Collected data entries:
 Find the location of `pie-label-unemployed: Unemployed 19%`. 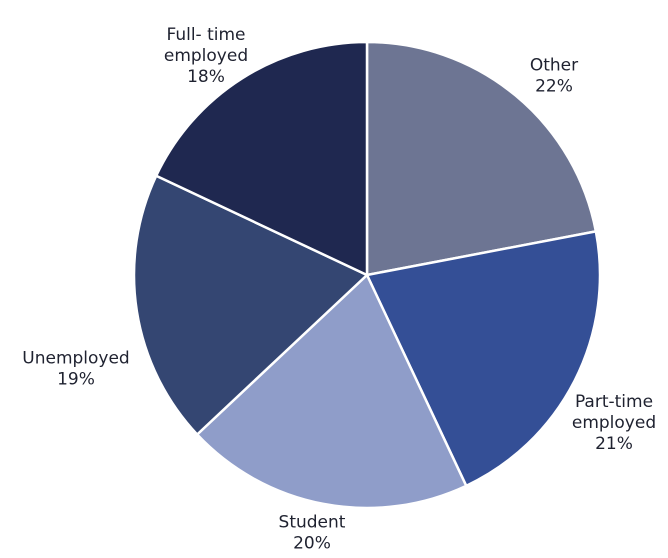

pie-label-unemployed: Unemployed 19% is located at coordinates (76, 370).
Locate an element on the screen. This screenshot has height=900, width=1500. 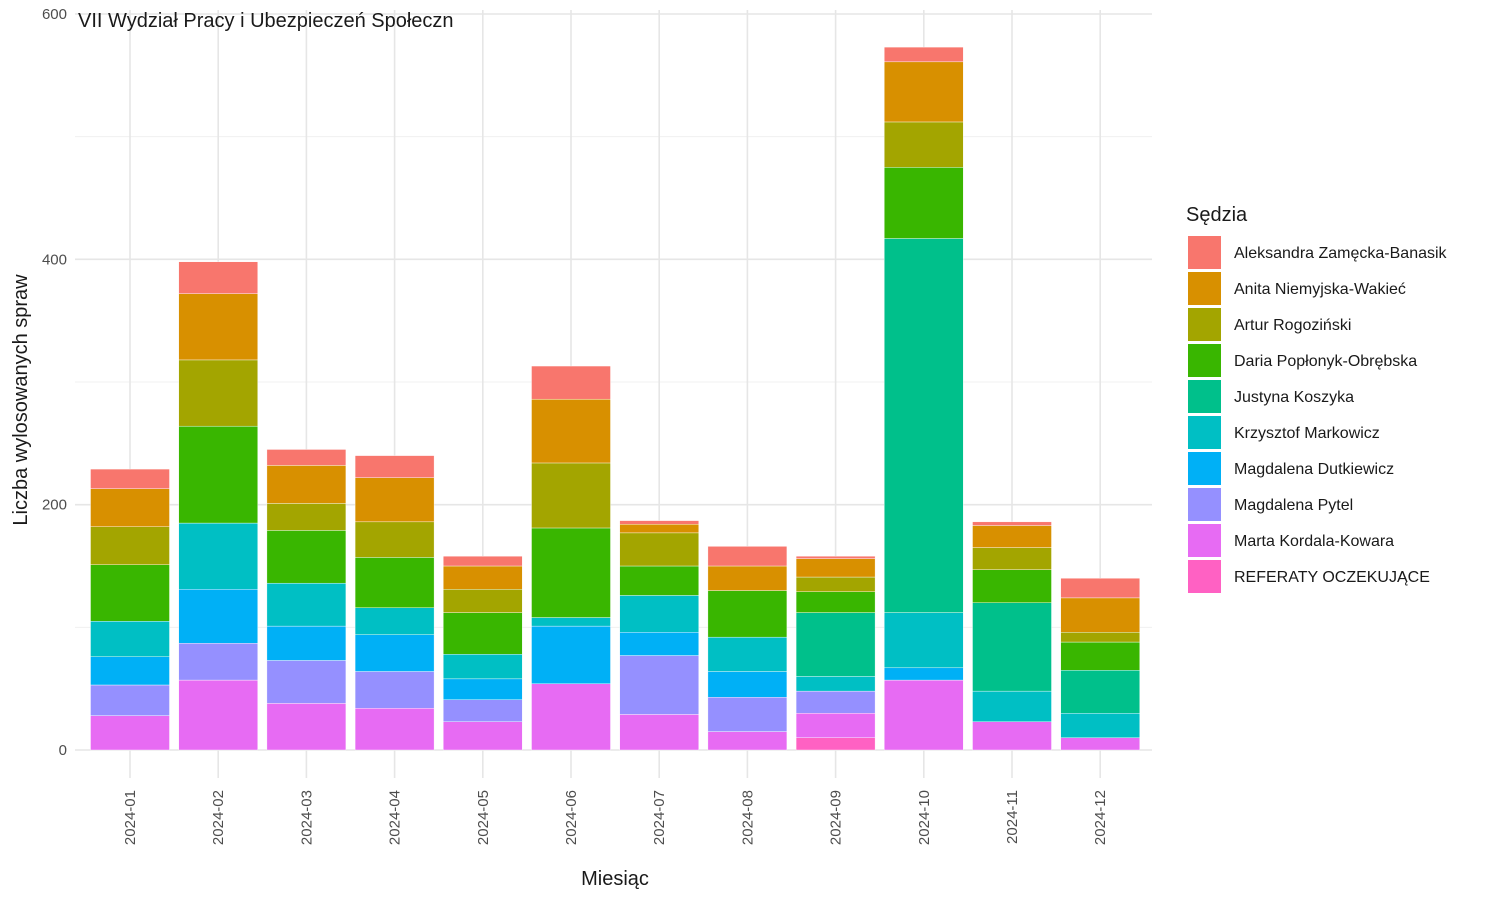
legend-item: Aleksandra Zamęcka-Banasik is located at coordinates (1318, 252).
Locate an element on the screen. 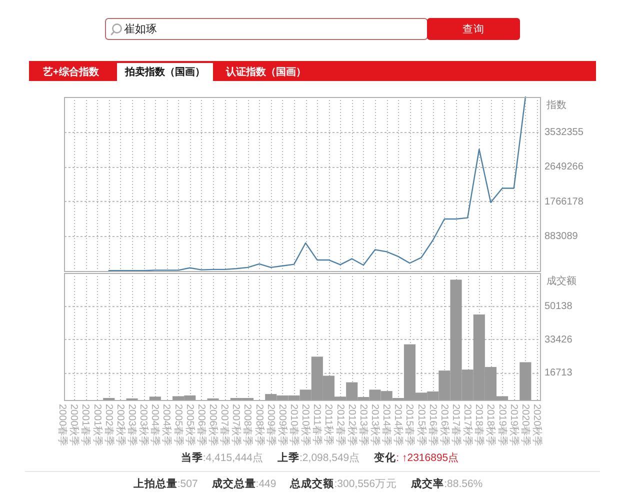  y-tick-label: 50138 is located at coordinates (558, 306).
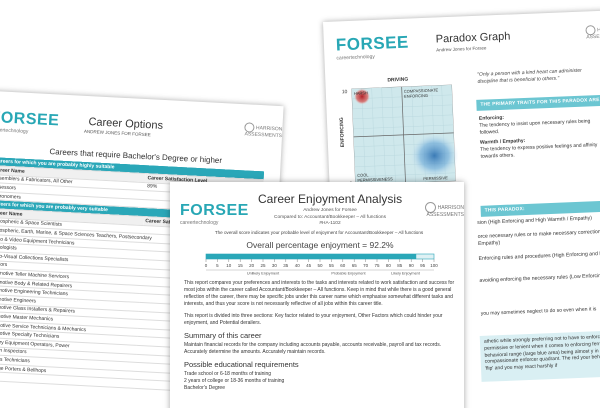  Describe the element at coordinates (400, 266) in the screenshot. I see `scale-tick-label: 85` at that location.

[PROBLEM]: Reproduce everything in the data from its start down through the line containing "legend-item: Aleksandra Zamęcka-Banasik", both ends included, word for word. Leave the pictures out.

[FINAL ANSWER]:
 Find the location of `pie-label-unemployed: Unemployed 19%`. 

pie-label-unemployed: Unemployed 19% is located at coordinates (76, 370).
Locate an element on the screen. This screenshot has height=900, width=1500. 
legend-item: Aleksandra Zamęcka-Banasik is located at coordinates (1318, 252).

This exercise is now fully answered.